I think for Modi and the BCCI, their woes are just beginning. Something tell me they will be taught a lesson. They’re going to be brought to their knees, made examples of, because someone in power wants to teach someone else a lesson. Either that or the powers-that-be will call a truce, kiss and make up, and completely ignore the collateral damage, their little ego battle has caused – the reputation of Indian cricket. That’s politics, and you still think it’s cricket?


I wonder, if in a fit of rage, Lalit Modi called Shashi Tharoor “Faale Manhoof!”

The war of the tweeters has entered the political arena. And now that the politicians have stepped in to the IPL circus we can expect some fun and games and the inevitable scapegoat. I am afraid the articulate and genteel Tharoor is being fattened for the sacrifice – if not now then sometime in the future.

Remember the IPL commercial aired before the IPL, with a politician wondering whether he would get a ticket, and his dumb followers swearing revenge if he didn’t?

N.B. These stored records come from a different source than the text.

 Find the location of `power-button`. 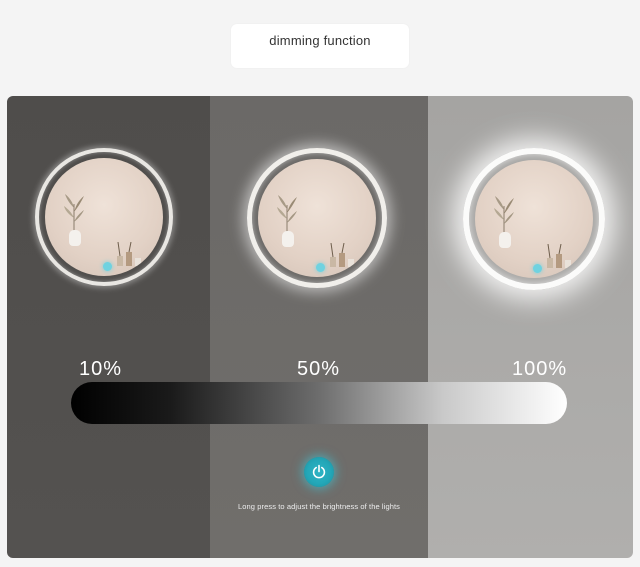

power-button is located at coordinates (319, 472).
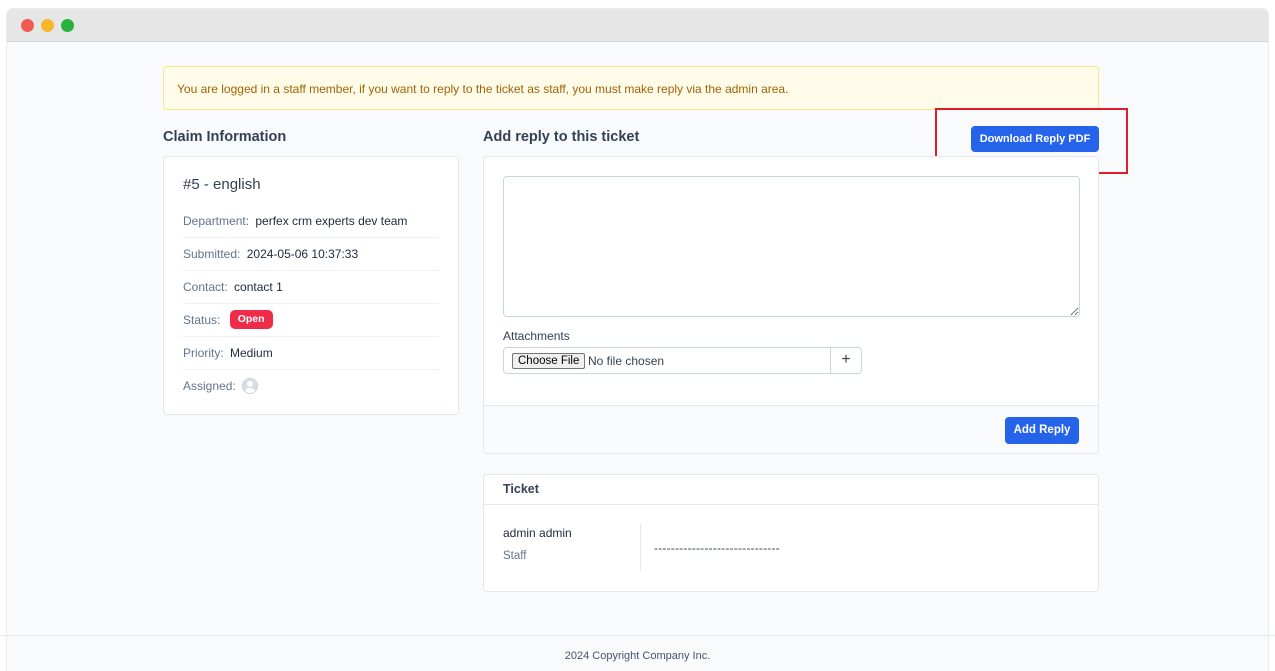 Image resolution: width=1275 pixels, height=671 pixels. What do you see at coordinates (302, 254) in the screenshot?
I see `submitted-value: 2024-05-06 10:37:33` at bounding box center [302, 254].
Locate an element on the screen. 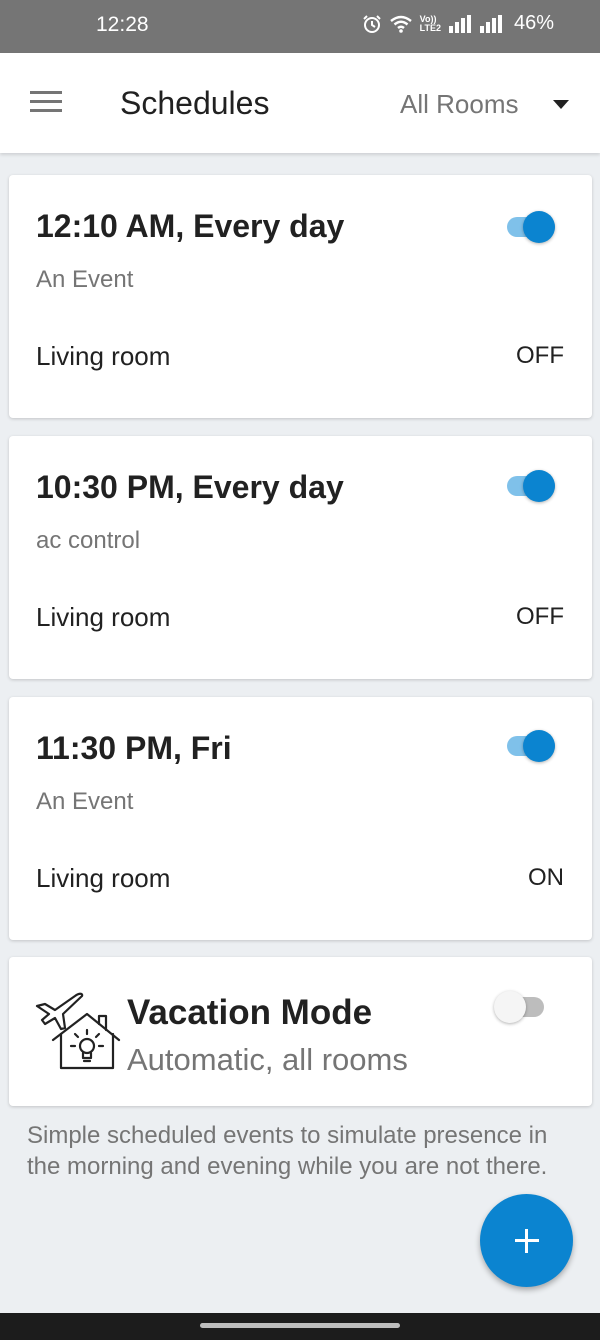 The image size is (600, 1340). status-bar: 12:28 Vo)) LTE2 46% is located at coordinates (300, 26).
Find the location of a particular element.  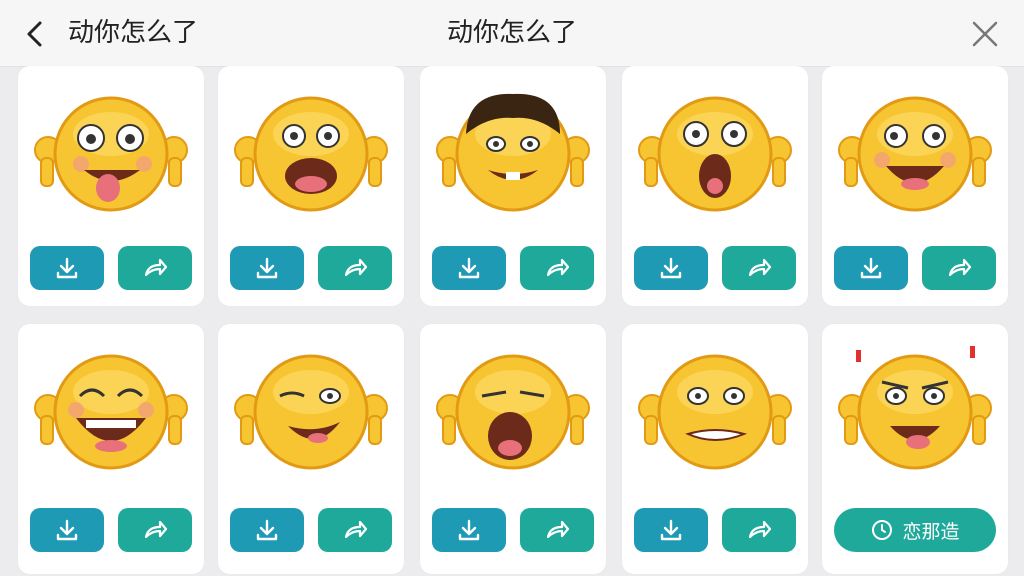

make-button-label: 恋那造 is located at coordinates (931, 532).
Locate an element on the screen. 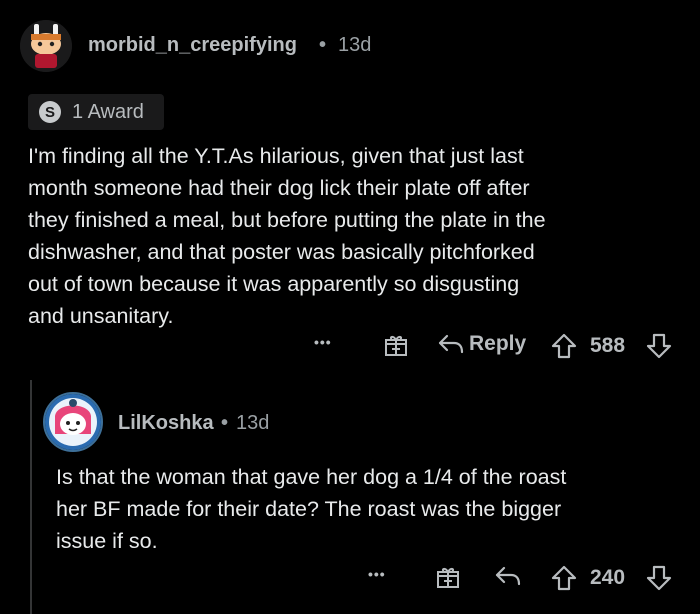 The image size is (700, 614). award-badge: S 1 Award is located at coordinates (96, 112).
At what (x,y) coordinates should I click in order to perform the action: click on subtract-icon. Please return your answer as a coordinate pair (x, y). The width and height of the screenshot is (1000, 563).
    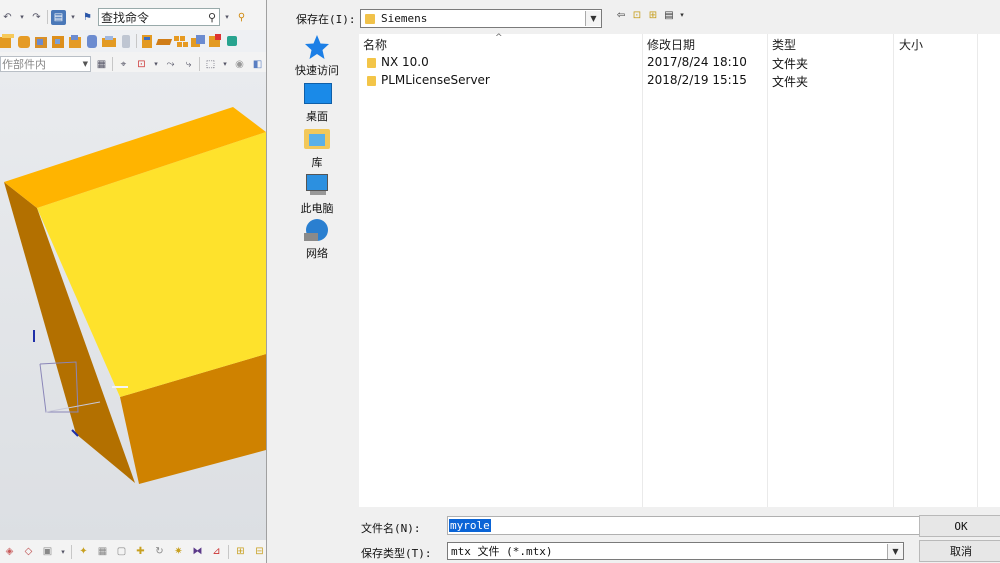
    Looking at the image, I should click on (215, 41).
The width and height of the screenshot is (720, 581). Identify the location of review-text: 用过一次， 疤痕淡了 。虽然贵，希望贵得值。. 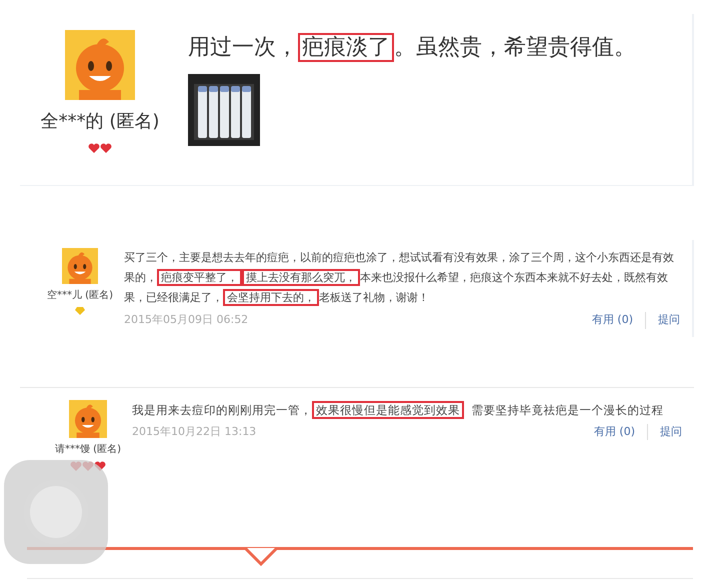
(412, 48).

Does it remind you of the BJP’s ‘spin meisters’ and the others in the opposition screaming for Tharoor’s blood? I am pretty sure a majority of them don’t even know what the controversy is about. Just like the time they made a big noise about Jaswant Singh’s book without even having read it.

Going by Tharoor’s ‘clarification’ in the press, what he says seems pretty logical. So what if he tried to use his influence to get Kochi an IPL ticket? Pray tell me what are Krish Srikkanth, N Srinivasan and other well-known faces doing in the IPL franchisees. Look at the manner in which the Indian T 20 team was selected for the World Cup. Didn’t the IPL owners have a say in selections? The selectors can go blue in the face protesting that selections were clean, but some of the choices did raise eyebrows. So, till it is proved in a court of law that Tharoor is a liar and a cheat, I am going to give him the benefit of doubt.

Somehow I’ve liked neither Mr Modi nor his lisping tongue from the time he appeared on the scene from his home state of Rajasthan. He bears a striking resemblance to Jagmohan Dalmiya (erstwhile head honcho of Indian cricket and in his time cricket’s most powerful administrator), if only for the manner in which he has made money for the Indian cricket board. The similarity ends there.

In spite of all of Jaggu’s dada’s sometimes dubious style of functioning, I admired him because he gave the impression that he put Indian cricket and its players above all else, when it came to taking on the establishment (Read ICC and its supporters among the White cricketing nations). No one dared to tangle with Dalmiya and even a person as mild mannered as John Wright said he was relieved that Dalmiya was at the helm when Mike Denness allegedly called Tendulkar a cheat in South Africa. Wright didn’t believe anyone else could have taken on the ICC and shown them their place. It was an incident that virtually threatened to split the cricket world. But Dalmiya refused to back down until Tendulkar was reinstated and cleared off the charges.

But Modi, somehow, looks the type who’ll sell Indian cricket to the highest bidder, which is what he has been doing successfully these past three seasons. He reminds me of Kaa the boa constrictor in Jungle Book. I can visualise him lisping his way through “Trust in me”. Would you trust Mr Modi?